Размышляя о том, как ублажить Катю, Зина придвинулась к ней поближе и обняла за худенькие плечи.
– Это, Каташа, современная молодежь. Не вся, конечно, но большая ее часть. Работать – руки не с того места выросли, зато язык, что помело, и в рот не лезет. Тьфу-у-у!
– Дело не только в языке, – помрачнела Катя. – У них в голове – пустота. Причем, навсегда! Так и будут жить, рассыпая вокруг себя пошлятину, от которой и мухи дохнут.

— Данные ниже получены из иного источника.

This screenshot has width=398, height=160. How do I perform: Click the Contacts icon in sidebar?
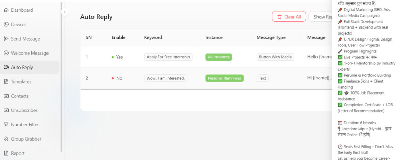(6, 96)
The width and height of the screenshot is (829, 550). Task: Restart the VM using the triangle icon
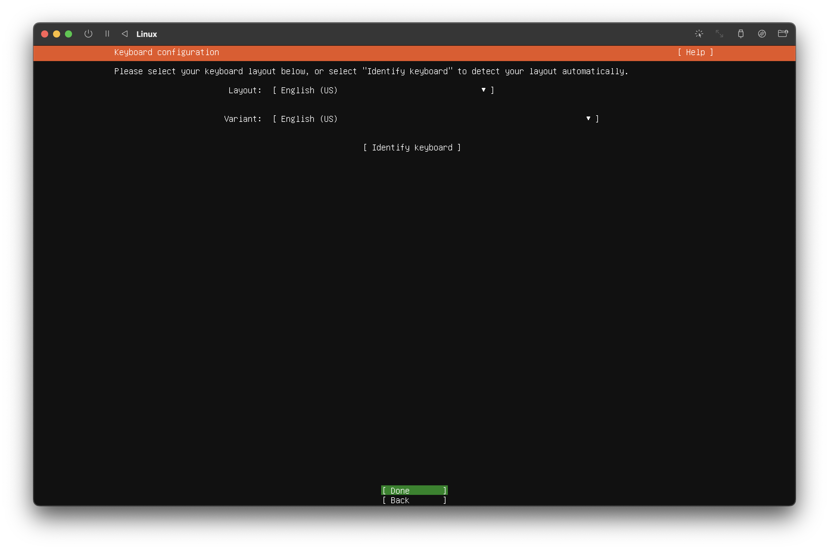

Наташа собрала со стола рюмки, пустую бутылку, протерла влажным полотенцем клеенку и повернулась к поникшей Кате:
– Успокоилась, да? Или еще будешь митинговать в пользу бедных?
– Нет, не буду, – с грустью и какой-то недосказанностью промолвила Катя, решив для себя высказать все, что наболело, в другой, более подходящий день. – Уму непостижимо! – воскликнула вроде для себя одной. – Одним словом, девичий стыд. А дальше что? Что дальше?
– Если бы знать все заранее. Если бы!..На лбу ведь не написано, кто есть кто. – Наташа, как и Катя, была подавлена.
– Делайте для себя выводы. Для меня лично – это наглядный урок, что обозначает: гляди в оба да не плошай. Пропади все пропадом! Гори синим огнем! Сгинь сегодняшний день!
А через несколько минут они уже пели. Склонившись друг к другу и гася слезы, взволнованными голосами тревожили тишину поздней ночи, и гуляла песня по комнате, то натыкаясь на стены, то отталкиваясь от потолка, чтобы ослабнуть у открытой форточки.
– Спойте о маме, – вдруг попросила Катя, посуровев лицом.
– Я лучше прочитаю тебе стих. Сжав голову руками, Катя молчала.
Тревожно зазвучал Наташин голос:
Слышишь, мама? Тучи снова в споре:
Ты ушла – и солнце за тобой.
Домик наш завесил окна горем
И застыл печальною судьбой.
А, бывало, я к нему спешила
И несла ошибки и вопрос.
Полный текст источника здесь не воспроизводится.